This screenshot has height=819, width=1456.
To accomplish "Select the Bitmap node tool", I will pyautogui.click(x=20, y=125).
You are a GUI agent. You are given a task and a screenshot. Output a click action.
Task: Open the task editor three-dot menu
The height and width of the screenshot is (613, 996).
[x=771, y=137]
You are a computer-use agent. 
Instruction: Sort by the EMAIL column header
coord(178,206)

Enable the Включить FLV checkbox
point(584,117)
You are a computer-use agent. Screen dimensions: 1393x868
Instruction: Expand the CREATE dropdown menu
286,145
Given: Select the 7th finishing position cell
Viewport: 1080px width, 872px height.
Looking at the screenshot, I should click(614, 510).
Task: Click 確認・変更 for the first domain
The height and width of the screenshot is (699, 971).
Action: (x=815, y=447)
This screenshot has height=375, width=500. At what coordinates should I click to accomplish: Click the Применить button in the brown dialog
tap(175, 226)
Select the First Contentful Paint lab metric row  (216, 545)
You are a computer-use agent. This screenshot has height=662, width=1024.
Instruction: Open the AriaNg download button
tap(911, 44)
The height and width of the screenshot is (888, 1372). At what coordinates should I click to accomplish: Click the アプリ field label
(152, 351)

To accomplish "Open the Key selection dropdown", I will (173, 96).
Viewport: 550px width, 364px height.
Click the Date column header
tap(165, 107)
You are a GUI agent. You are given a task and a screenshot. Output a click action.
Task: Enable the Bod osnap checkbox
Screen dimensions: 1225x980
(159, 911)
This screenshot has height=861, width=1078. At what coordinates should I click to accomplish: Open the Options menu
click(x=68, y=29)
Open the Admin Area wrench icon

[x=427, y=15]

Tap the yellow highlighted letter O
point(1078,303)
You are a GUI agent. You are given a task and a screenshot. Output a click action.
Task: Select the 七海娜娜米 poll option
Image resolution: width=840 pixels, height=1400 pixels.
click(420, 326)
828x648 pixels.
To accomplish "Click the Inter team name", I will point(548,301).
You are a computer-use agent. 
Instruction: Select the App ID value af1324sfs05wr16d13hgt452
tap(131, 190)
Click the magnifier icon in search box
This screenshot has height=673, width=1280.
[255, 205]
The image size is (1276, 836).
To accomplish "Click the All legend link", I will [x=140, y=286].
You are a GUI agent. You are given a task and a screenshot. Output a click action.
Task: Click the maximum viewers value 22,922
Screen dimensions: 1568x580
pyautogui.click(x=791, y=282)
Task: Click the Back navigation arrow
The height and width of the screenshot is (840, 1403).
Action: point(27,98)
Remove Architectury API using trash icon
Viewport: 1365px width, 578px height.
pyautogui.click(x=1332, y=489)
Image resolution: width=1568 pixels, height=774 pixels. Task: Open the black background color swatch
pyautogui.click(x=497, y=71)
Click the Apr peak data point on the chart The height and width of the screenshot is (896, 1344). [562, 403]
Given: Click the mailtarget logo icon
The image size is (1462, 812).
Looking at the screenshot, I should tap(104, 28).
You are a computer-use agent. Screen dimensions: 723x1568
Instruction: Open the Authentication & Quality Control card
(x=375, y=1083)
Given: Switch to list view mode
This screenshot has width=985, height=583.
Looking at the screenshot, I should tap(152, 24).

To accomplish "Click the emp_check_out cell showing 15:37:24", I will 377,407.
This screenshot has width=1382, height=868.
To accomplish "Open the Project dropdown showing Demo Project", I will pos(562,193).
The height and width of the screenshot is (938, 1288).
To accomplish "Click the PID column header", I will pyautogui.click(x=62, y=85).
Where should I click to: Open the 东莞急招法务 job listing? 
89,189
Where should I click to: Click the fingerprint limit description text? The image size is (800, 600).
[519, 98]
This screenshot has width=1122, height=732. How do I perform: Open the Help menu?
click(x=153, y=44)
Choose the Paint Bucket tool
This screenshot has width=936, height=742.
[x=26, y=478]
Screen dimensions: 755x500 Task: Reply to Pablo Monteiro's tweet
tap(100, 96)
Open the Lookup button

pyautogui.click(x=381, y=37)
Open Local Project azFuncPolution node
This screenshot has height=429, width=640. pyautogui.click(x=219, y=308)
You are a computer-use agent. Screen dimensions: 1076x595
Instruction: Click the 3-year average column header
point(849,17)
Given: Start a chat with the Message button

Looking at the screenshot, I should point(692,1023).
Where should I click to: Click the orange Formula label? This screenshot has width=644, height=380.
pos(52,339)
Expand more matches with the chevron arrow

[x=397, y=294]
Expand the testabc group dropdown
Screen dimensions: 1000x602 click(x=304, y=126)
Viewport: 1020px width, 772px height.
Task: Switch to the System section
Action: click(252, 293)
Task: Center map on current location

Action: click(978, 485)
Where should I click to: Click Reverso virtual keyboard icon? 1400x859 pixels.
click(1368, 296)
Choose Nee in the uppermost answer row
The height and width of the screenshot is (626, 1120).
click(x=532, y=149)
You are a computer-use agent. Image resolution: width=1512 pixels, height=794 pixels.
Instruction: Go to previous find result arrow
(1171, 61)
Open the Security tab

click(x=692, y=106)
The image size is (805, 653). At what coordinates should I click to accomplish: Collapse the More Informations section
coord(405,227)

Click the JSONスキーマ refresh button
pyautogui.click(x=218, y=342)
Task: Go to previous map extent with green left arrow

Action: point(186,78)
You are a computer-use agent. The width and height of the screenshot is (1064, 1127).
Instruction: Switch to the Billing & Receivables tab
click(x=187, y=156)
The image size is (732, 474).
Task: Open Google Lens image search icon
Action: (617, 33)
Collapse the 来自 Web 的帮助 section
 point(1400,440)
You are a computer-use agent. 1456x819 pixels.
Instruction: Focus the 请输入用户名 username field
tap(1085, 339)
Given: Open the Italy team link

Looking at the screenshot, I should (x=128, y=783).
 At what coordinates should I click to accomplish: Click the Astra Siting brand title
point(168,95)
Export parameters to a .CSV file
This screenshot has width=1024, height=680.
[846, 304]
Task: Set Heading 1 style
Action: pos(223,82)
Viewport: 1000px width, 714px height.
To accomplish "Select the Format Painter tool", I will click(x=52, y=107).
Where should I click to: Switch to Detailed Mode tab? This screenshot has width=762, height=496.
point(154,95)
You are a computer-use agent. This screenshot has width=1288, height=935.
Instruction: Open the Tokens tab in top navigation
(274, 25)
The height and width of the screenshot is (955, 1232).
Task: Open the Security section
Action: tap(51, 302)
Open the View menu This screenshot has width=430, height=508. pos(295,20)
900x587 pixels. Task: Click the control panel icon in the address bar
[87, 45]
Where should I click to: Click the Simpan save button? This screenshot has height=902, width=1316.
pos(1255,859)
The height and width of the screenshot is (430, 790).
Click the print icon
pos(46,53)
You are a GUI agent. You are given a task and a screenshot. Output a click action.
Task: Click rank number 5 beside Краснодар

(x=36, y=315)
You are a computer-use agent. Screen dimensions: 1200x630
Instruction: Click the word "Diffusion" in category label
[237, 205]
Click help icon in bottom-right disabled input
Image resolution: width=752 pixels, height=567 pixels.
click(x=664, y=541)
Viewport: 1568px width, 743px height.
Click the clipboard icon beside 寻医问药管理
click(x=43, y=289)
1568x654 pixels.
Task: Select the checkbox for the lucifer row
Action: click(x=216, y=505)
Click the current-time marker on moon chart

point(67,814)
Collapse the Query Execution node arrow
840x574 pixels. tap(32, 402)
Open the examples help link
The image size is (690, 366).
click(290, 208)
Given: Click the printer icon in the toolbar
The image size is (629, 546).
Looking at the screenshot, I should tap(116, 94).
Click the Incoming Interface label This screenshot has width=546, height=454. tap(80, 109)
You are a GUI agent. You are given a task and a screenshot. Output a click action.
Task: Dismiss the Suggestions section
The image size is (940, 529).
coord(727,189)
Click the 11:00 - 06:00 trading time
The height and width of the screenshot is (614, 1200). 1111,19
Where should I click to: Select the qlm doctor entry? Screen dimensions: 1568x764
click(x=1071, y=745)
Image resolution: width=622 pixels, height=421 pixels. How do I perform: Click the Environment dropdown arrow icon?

The request:
Duplicate the entries from the line with "You are a computer-use agent. Image" to the line with "Action: pos(223,82)", reproducing each line as it appears.

Response to this task:
You are a computer-use agent. Image resolution: width=1512 pixels, height=794 pixels.
Instruction: Go to previous find result arrow
(1171, 61)
Open the Security tab

click(x=692, y=106)
The image size is (805, 653). At what coordinates should I click to accomplish: Collapse the More Informations section
coord(405,227)

Click the JSONスキーマ refresh button
pyautogui.click(x=218, y=342)
Task: Go to previous map extent with green left arrow

Action: point(186,78)
You are a computer-use agent. The width and height of the screenshot is (1064, 1127).
Instruction: Switch to the Billing & Receivables tab
click(x=187, y=156)
The image size is (732, 474).
Task: Open Google Lens image search icon
Action: (617, 33)
Collapse the 来自 Web 的帮助 section
 point(1400,440)
You are a computer-use agent. 1456x819 pixels.
Instruction: Focus the 请输入用户名 username field
tap(1085, 339)
Given: Open the Italy team link

Looking at the screenshot, I should (x=128, y=783).
 At what coordinates should I click to accomplish: Click the Astra Siting brand title
point(168,95)
Export parameters to a .CSV file
This screenshot has width=1024, height=680.
[846, 304]
Task: Set Heading 1 style
Action: pos(223,82)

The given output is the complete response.